#### PASSAGE PROVIDED
I was in an anonymous French village the other day. Someone had mounted a cartwheel, one and a half metres high in a stand, a forlorn reminder of the absence of its fellow and the cart that it was made to pull. The wood was solid, if damaged, its iron rim still intact. It reminded me of a medicine wheel, the Native American spiritual map, echoing the universal symbolism of Four Directions, the Sacred Circle and the Tree of Life as themes of interdependence and duality expressed in the yin yang or taiji symbol. Some might suggest that it is a kind of mandala, a meditation device similar to “walking the labyrinth” in some Christian traditions.
For Native Americans, “medicine” was closely associated with balance, cosmic unity, and finding one’s individual gifts, - or calling, as Christians might say - and thus, is akin to the Eastern concept of karma and 'good medicine' might be translated to mean a 'powerful truth'.
When I was young, I remember reading the I Ching - the Book of Changes, and coming to the realisation that I was a good deal more attuned to the yin or receptive, rather than the active yang - the soft and pliable will defeat the hard and strong, as I was taught in martial arts school all those years ago. As an ex-global vagabond - or nomad - moving through a different stage in life it is as if as the medicine wheel turns it is showing me different patterns, much as the stars change their positions, reassuring constants in cycles of often chaotic change.
########
#### DATA EXTRACT
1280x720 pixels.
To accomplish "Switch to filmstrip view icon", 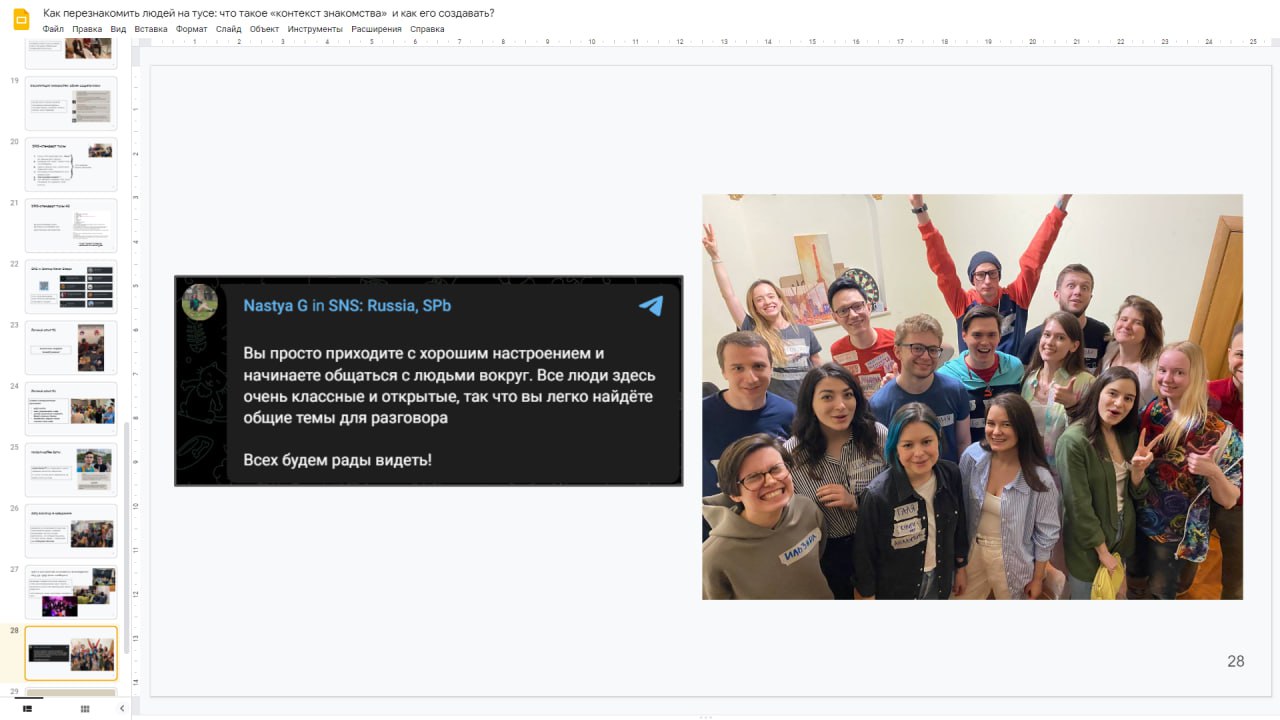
########
## TASK INSTRUCTIONS
- a) Answer these from the medicine wheel passage:
(i) How high was the mounted cartwheel?
(ii) For Native Americans, what was "medicine" closely associated with?
(iii) Which book did the writer read when young?
- b) Does each statement agree with the medicine wheel passage? Answer yes or no for each, quoting the words that decide it.
(i) The cartwheel's iron rim had come off.
(ii) The writer felt more attuned to the yin than to the yang.
(iii) The writer was taught in martial arts school that the hard and strong defeat the soft.
- c) Summarize the medicine wheel passage in two sentences.

## SET OF ANSWERS
- a)
(i) One and a half meters high.
(ii) Balance, cosmic unity, and finding one's individual gifts.
(iii) The I Ching, the Book of Changes.

- b)
(i) No: "its iron rim still intact."
(ii) Yes: "I was a good deal more attuned to the yin or receptive, rather than the active yang"
(iii) No: "the soft and pliable will defeat the hard and strong, as I was taught in martial arts school"

- c) In a French village, the writer saw a mounted cartwheel that recalled a Native American medicine wheel, a spiritual map echoing universal symbols of interdependence and duality. Having read the I Ching when young, the writer, a former global nomad now at a different stage in life, feels the turning wheel showing new patterns, like reassuring constants in cycles of often chaotic change.